Misha’s jaw clenched. “If he had a hand in this, I want his head on a fucking plate. Tonight.”
Then he left too. Now it’s just us.
I collapsed on the couch, files clutched to my chest. Everything hurt. My cheek stung. My hands were shaking.
How long is this going to go on? Even after the ceasefire. After the talks. After Misha swore it was handled.
I’m still being hunted. Still dodging bullets like nothing changed.
There was supposed to be peace with the Odessa family—so why the hell are we bleeding again? Why are we still running like prey?
And my father... how can he be at peace knowing his allies just ambushed me? Or maybe that’s the answer—he knew. Maybe this was part of the plan all along.
Misha knelt in front of me, his hands red, his brow split. Still, he wiped my cheek with a cloth, gentle like I was something breakable.
“I activated the tracker in your coat the moment you left,” he muttered as he pulled me behind him. “I wasn’t letting you face him alone.”
“I should’ve been there sooner,” he said, voice rough. “You shouldn’t have a single scratch.”

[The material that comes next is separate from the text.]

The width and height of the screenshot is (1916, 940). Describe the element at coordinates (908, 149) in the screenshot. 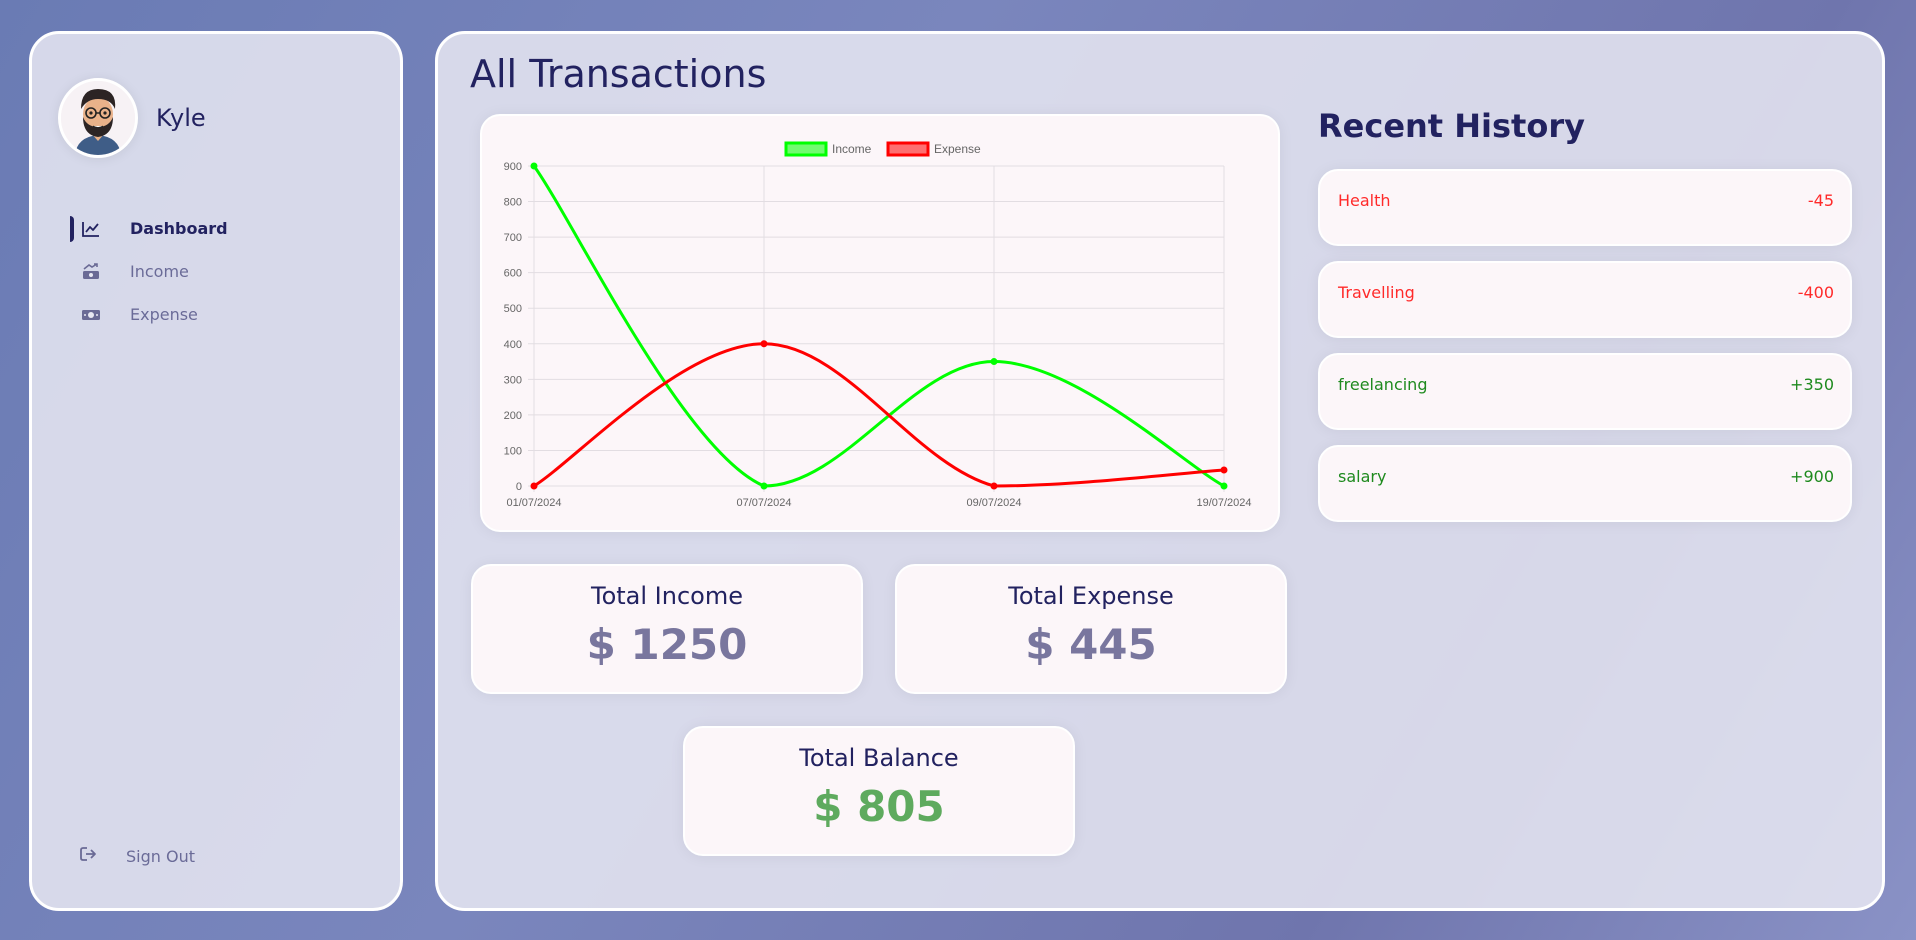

I reached for him, fingers brushing the cut above his eye. “You always protect me,” I whispered. “Even when I don’t deserve it.”
He leaned into my touch.
“I won’t let anyone hurt you again,” he said. “Not Chernov. Not Vargas. Not even your father. I’ll fight them all. For you.”
Then he pulled something from his coat. A silver chain. A crescent moon pendant.
He fastened it around my neck, fingers brushing my skin.
“For you, mi luna. A piece of the moon. So you never forget who you belong to—and who’s willing to bleed for you.”
His lips brushed my forehead. Not soft. Final. A mark.
And that was it.
Something inside me cracked open. Not gently. Not clean.
But it shattered all the same.
Chapter 14
MISHA
In my study, seated. I watched Luna through the CCTV feed, her fragile form curled on the couch in her wing. I had moved her closer. into my part of the house—since I brought her back from Colombia. But still, we didn’t stay in the same room. Not yet.
A blanket was draped over her shoulders, her cheeks flushed with fever.
The illness had come on fast yesterday, sudden and burning, her voice weak but still razor-sharp as I carried her to bed: “I don’t need your help, Misha.” But she did. She always did. And I couldn’t stay away. Couldn’t stop the way something inside me clawed toward her—this desperate need to protect, to fix what I’d shattered.
It wasn’t just a fever. Not really.
Her body was still recovering from the beating it took when she fought off Chernov’s men in that alley, the bruises along her ribs, the split lip, the way she’d hidden her pain until her body finally gave out. I should’ve been there.
I should’ve kept her from ever having to lift a finger, much less a blade. She bled because of me, because Chernov thought he could steal her like she was nothing more than leverage.
That bastard. That coward. He touched what’s mine, he made her bleed, and I’ve never hated a man more.
I want him to suffer. Slowly. I want him to feel what she felt. The fear, the pain, the betrayal. And I want to be the one who delivers it. He thinks he’s untouchable because of the Odessaname, but I’ve ended legacies before. I’ll burn him to the ground, quietly, methodically, and when I do, I’ll make sure he knows it was for her. For Luna.